A l’image d’un commentateur, au-delà des fiches des joueurs, la veille et l’avant-veille, je me plonge dans la presse pour suivre les dynamiques des clubs. Je lis ou regarde également les conférences de presse. C’est assez classique mais ça permet, dans ce rôle tampon entre les acteurs et les téléspectateurs, d’expliquer au mieux les mots et les situations. La connaissance des hommes et des dynamiques des clubs est essentielle, question de crédibilité et de petite valeur ajoutée : connaître l’actualité d’un joueur permet d’orienter une question est d’avoir peut-être une réponse plus intéressante.
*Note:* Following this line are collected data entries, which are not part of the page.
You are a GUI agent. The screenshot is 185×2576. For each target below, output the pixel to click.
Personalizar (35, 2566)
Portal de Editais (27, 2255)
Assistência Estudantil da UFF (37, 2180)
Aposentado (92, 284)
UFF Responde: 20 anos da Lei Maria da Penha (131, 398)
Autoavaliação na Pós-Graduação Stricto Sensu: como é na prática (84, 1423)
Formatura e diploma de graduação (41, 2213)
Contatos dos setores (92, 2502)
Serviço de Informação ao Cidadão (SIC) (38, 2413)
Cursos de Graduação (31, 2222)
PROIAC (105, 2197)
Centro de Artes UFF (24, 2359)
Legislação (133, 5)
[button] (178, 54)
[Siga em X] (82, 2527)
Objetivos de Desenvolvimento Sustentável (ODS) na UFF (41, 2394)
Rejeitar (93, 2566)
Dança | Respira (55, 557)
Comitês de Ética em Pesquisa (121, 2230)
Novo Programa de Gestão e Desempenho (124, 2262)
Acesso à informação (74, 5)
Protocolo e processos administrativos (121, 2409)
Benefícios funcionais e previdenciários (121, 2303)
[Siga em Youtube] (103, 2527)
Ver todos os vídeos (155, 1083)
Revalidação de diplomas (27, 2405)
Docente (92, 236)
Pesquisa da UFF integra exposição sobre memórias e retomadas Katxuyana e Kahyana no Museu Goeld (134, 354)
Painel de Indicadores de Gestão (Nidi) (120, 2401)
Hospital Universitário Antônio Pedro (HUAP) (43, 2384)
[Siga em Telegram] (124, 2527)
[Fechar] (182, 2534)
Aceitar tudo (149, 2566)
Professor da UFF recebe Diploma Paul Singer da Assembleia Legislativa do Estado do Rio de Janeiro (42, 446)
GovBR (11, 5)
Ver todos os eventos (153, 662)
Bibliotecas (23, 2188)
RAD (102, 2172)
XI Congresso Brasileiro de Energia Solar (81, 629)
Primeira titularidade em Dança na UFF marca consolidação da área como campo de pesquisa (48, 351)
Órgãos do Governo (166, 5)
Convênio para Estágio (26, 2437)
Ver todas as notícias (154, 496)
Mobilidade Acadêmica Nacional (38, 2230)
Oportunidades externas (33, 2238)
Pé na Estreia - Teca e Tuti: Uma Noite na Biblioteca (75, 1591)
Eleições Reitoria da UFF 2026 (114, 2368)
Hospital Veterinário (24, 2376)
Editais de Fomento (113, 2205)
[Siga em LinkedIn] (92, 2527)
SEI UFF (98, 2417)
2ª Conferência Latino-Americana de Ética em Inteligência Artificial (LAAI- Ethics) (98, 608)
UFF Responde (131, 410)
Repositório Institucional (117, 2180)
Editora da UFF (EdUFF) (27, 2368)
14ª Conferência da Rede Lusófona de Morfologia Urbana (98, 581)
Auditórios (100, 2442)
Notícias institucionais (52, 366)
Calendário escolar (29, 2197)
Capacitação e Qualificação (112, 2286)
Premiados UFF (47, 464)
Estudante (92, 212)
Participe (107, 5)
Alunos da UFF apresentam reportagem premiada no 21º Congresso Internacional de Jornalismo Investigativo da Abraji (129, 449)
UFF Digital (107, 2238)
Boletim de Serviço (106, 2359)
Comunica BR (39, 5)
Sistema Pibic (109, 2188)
Ce bord de terrain que vous retrouvez s’accompagne d’un autre retour, celui du public dans les stades. Ce doit être une joie d’être au cœur de l’arène ?

C’est juste incomparable ! Clairement, on avait vécu le Covid sur « Téléfoot », dans des stades vides, avec des choses assez étonnantes pour les commentateurs, qui étaient devenus des acteurs des huis clos, en laissant vivre finalement non pas l’ambiance mais les interjections des joueurs et coachs. Ca apportait quelque chose de différent, avec une place plus grande donnée aux questions technico-tactiques. Là, nous sommes redevenues des personnes qui travaillons au cœur d’un spectacle, on en a retrouvé l’acteur principal selon moi, à savoir le public. J’ai le souvenir d’un derby entre Strasbourg et Metz, à La Meinau, en septembre, c’était frissonnant, avec des tribunes combles, des chants de soutien, sans hostilité pendant 95 minutes, c’était assourdissant, on ne s’entendait pas parler, on laissait vivre non plus le coaching mais cette ambiance. On s’aperçoit à quel point le public est important dans le rythme qu’il donne au match et aux joueurs. Cet ingrédient est essentiel dans ce spectacle.

 

 

Après un tiers du championnat, quel regard portez-vous sur ce début de saison ?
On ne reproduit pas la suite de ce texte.